Key reforms in sectors like education, technology, healthcare, and manufacturing are essential to boost India’s global competitiveness. Enhancing tax structures, reducing trade barriers, and expanding Free Trade Agreements (FTAs) with major economies will further support economic expansion. Securing at least $100 billion in FDI annually will be vital—not just for growth, but for job creation, infrastructure improvement, and technological advancement.
Equally critical are flexible trade policies and a forward-looking foreign policy that positions India as an integral part of global value chains. This integration will drive industrial growth and modernization across sectors. Achieving this vision will require policy stability, effective governance, and a clear national roadmap. Initiatives, like Make in India, Atmanirbhar Bharat, and Digital India, are already laying important groundwork for this transformation.
For “Viksit Bharat” to become a reality, India must pursue inclusive and sustainable development—ensuring that economic gains are equitably shared, especially among marginalized communities.

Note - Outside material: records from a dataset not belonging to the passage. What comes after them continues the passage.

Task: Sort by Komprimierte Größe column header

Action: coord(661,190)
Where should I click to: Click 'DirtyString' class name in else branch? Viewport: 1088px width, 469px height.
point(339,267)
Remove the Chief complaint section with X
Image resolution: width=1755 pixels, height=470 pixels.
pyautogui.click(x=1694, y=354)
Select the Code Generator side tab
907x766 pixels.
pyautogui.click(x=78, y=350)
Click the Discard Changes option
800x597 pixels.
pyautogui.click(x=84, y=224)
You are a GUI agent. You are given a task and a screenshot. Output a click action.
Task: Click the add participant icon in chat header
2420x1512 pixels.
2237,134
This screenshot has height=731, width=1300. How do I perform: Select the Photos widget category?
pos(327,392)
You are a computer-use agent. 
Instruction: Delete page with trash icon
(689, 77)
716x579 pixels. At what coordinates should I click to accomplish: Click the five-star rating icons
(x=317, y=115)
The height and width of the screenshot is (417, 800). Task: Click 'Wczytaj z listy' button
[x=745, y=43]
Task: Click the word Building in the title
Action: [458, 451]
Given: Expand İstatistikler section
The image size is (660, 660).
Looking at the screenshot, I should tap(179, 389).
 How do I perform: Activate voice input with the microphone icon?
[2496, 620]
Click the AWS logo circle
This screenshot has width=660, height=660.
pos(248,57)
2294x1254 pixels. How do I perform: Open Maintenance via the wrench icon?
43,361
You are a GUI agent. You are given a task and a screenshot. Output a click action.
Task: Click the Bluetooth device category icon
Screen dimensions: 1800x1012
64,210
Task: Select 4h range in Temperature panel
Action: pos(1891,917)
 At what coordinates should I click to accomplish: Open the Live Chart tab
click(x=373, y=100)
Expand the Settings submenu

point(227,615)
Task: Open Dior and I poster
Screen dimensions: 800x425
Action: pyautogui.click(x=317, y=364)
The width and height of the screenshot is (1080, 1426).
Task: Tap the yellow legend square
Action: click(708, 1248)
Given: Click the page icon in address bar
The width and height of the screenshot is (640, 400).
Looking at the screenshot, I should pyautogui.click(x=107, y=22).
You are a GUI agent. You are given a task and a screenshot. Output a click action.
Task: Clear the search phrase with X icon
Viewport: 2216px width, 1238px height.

Enhancing quality of life, promoting social equity, and generating meaningful employment are key elements. Self-reliance should not mean isolation but rather building a resilient and self-sustaining economy capable of thriving amid global uncertainties. With focused investments, innovation, structural reforms, and strong global partnerships, India is well-positioned to become a leading global force by the time it celebrates 100 years of independence.